Don’t Pass on Matlacha
The best method for fishing the pass, he says, is fly fishing. Some of his top flies are Pink Seaducers and Rattle Mullet as well as his own hot pink Rattlesnake, Baboon and Mangrove Crab flies. The whole area, he says, is “an absolute paradise for kayakers, or kay-fishers.”
Cape Coral resident Bill Higgins, who fishes mainly the Pine Island side of the pass from a kayak and wading, says, “I’ve seen more [redfish] tails there than anywhere else I’ve ever fished.” In the winter, Higgins also targets trout.

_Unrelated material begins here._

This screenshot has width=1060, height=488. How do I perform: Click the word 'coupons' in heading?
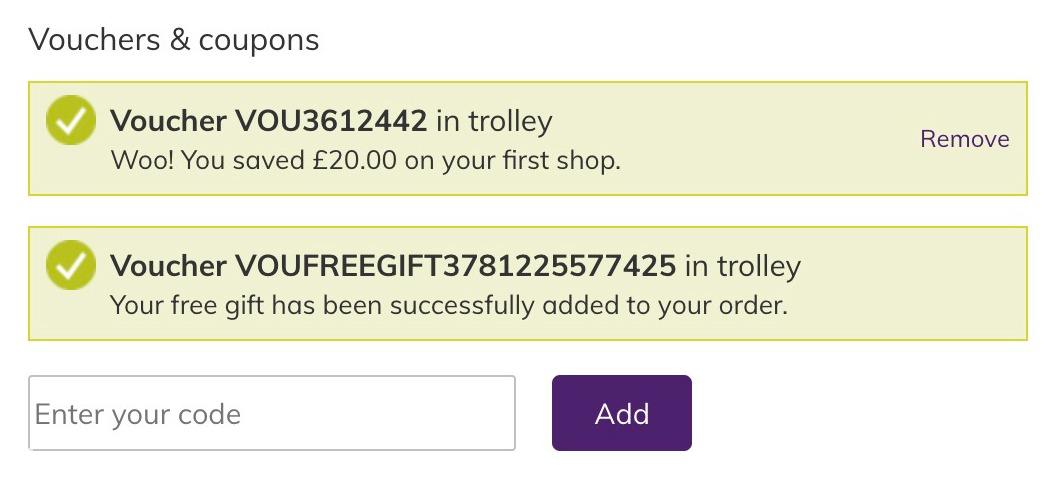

Fortified with iced drinks, grouper and chicken wings from Bert’s, we headed back out north of the bridge with the intense sun finally angling down toward the mangroves. Bowdish motored up a medium-size cut—about 80 feet wide—along the east shore of the pass, then shut down the motor for drifting and poling.
“We should see some tails,” Bowdish said. But with the water more than a foot deep over the flat, this was not to be a stellar redfish evening. Pink sky reflected on the calm water turned to silver, then gray while we landed a handful of small snook. I even caught a stingray on a fly. But redfish tails were scarcer than kindly pacifists at an al Qaeda training camp.
When we headed back to the dock after dark, a strong current was sweeping out of the canal that emptied out in front of The Sun and the Moon. Beneath the resort’s dock light, snook were stacked up and popping.
Laney and Bowdish landed a handful of small to medium-size fish before we finally gave up on the day, too tired to continue.